Comentario al Evangelio: ¿No eran diez los que quedaron limpios?

En aquel tiempo, cuando Jesús iba de camino a Jerusalén, pasó entre Samaria y Galilea. Estaba cerca de un pueblo, cuando le salieron al encuentro diez leprosos, los cuales se detuvieron a lo lejos y a gritos le decían: “Jesús, maestro, ten compasión de nosotros”. Al verlos, Jesús les dijo: “Vayan a presentarse a los sacerdotes”. Mientras iban de camino, quedaron limpios de la lepra.

Uno de ellos, al ver que estaba curado, regresó, alabando a Dios en voz alta, se postró a los pies de Jesús y le dio las gracias. Ese era un samaritano. Entonces dijo Jesús: “¿No eran diez los que quedaron limpios? ¿Dónde están los otros nueve? ¿No ha habido nadie, fuera de este extranjero, que volviera para dar gloria a Dios?” Después le dijo al samaritano: “Levántate y vete. Tu fe te ha salvado”.

Comentario

El texto que hoy nos presenta la liturgia dominical, corresponde a la curación de 10 leprosos. El evangelista nos dice que nueve de ellos son judíos y sólo uno es samaritano. Este contexto dice mucho, pues la lepra era considerada consecuencia de algún pecado grave. Por eso, les estaba prohibido entrar en algún poblado, pues además del problema de contagiar físicamente había uno peor: contaminar con su pecado.

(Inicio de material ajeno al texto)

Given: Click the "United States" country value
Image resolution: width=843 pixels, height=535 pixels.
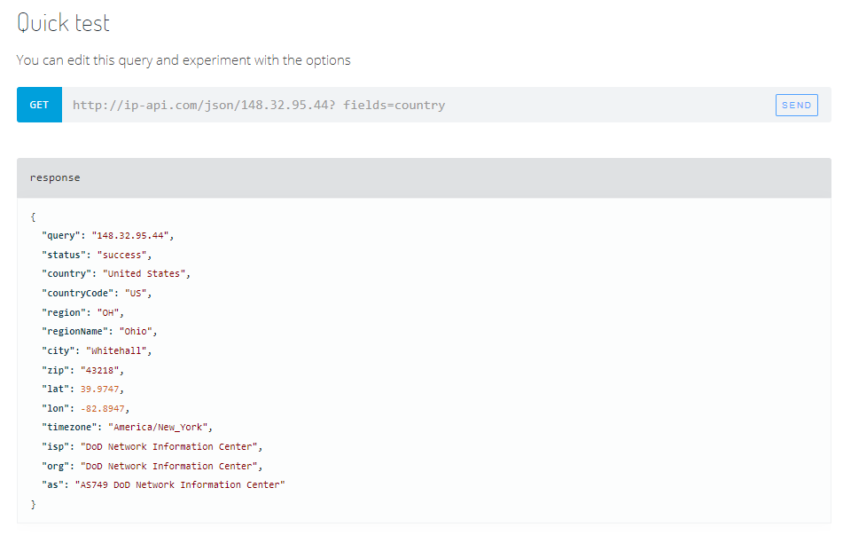Looking at the screenshot, I should point(144,273).
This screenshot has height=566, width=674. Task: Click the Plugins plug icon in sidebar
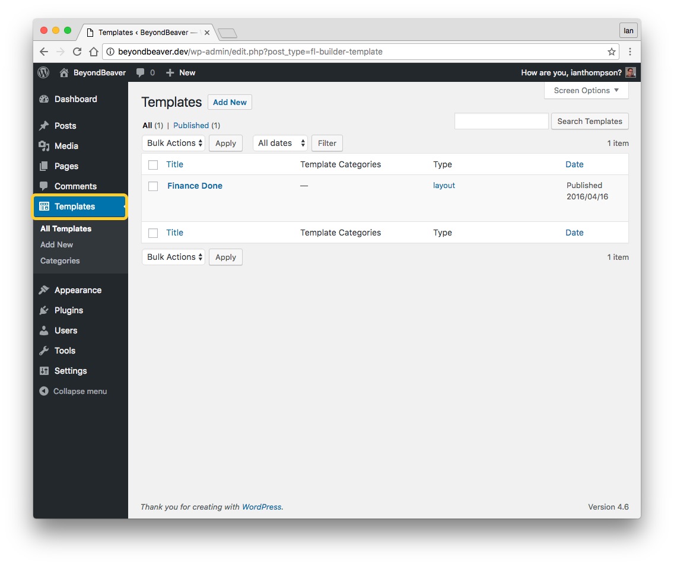(x=44, y=310)
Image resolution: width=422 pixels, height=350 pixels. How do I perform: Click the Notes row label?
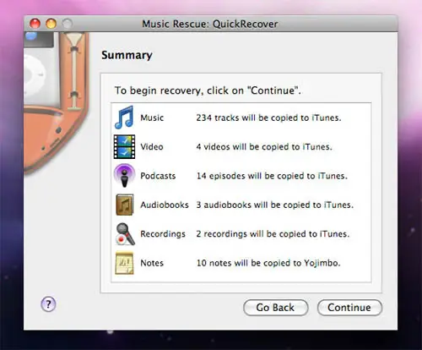pyautogui.click(x=152, y=263)
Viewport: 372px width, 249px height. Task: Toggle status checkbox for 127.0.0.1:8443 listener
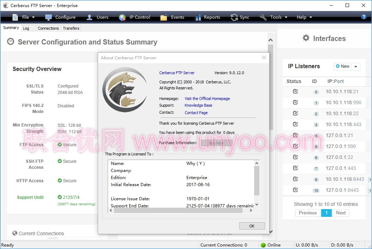[295, 190]
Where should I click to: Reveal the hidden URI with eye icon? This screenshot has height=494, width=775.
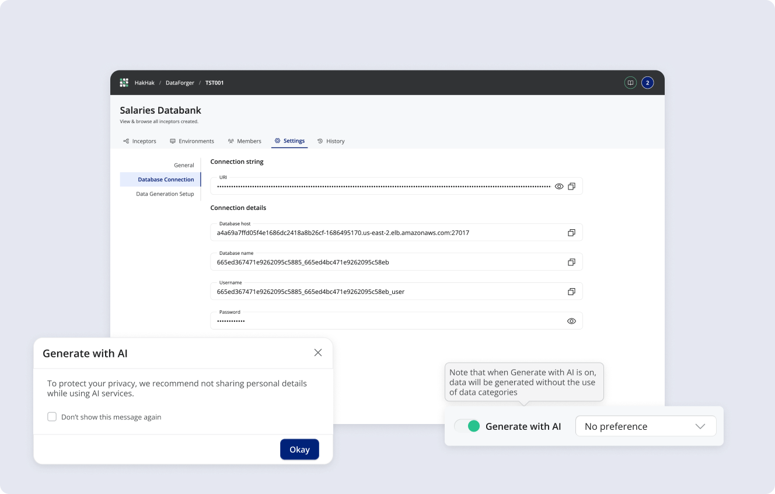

Siguiendo esta secuencia, los leprosos ahora hacen algo que no estaba permitido, acercarse a alguien. De hecho, Lucas desea que veamos esta proximidad: “Entrando en un poblado se acercaron [le fueron al encuentro] diez leprosos”. De modo que, ellos invocan un primer prodigio: que Jesús tenga compasión de ellos.

Intuyendo el motivo de su petición, Jesús atiende sus súplicas, pidiéndoles que hagan lo que prescribía la ley, específicamente, certificar el acontecimiento de la curación de la lepra. Con este mandato, Jesús pone en evidencia la necesidad de la fe para que suceda el milagro. Por lo tanto, por medio de la obediencia es como Jesús conduce tanto a la curación como a la salvación.

De ahí, la importancia del número 10, pues bíblicamente significa la totalidad, mas en el relato, indica que el último de todos, un samaritano y extranjero, considerado por los demás como un impuro, fue capaz no sólo de agradecer, sino de reconocer que, efectivamente aquel hombre llamado Jesús es el Hijo de Dios.

La voz del samaritano, por tanto, no es la simple voz de un individuo, sino que representa a todos aquellos que han experimentado los signos de Dios en su propia vida. Por eso, es que el samaritano “cae rostro en tierra”, pues es el gesto que quisiera expresar humildad y sumisión, ante quien se revela como Señor.

La última parte del texto, pone de relieve la reacción de Jesús, quien enseña la necesidad del agradecimiento: “¿dónde están los otros nueve?”; pues no basta con ser curado, se necesita ser salvado. El samaritano, entonces, pasa de haber sido curado a ser sido salvado: “Levántate y vete. Tu fe te ha salvado”.

En el ámbito litúrgico, encontramos esta bella expresión al respecto: “Pues aunque no necesitas de nuestra alabanza, es don tuyo que seamos agradecidos”. Agradecer significa ser conscientes que la nueva condición de hijos e hijas, no es fruto de una conquista, sino un don recibido por pura benevolencia.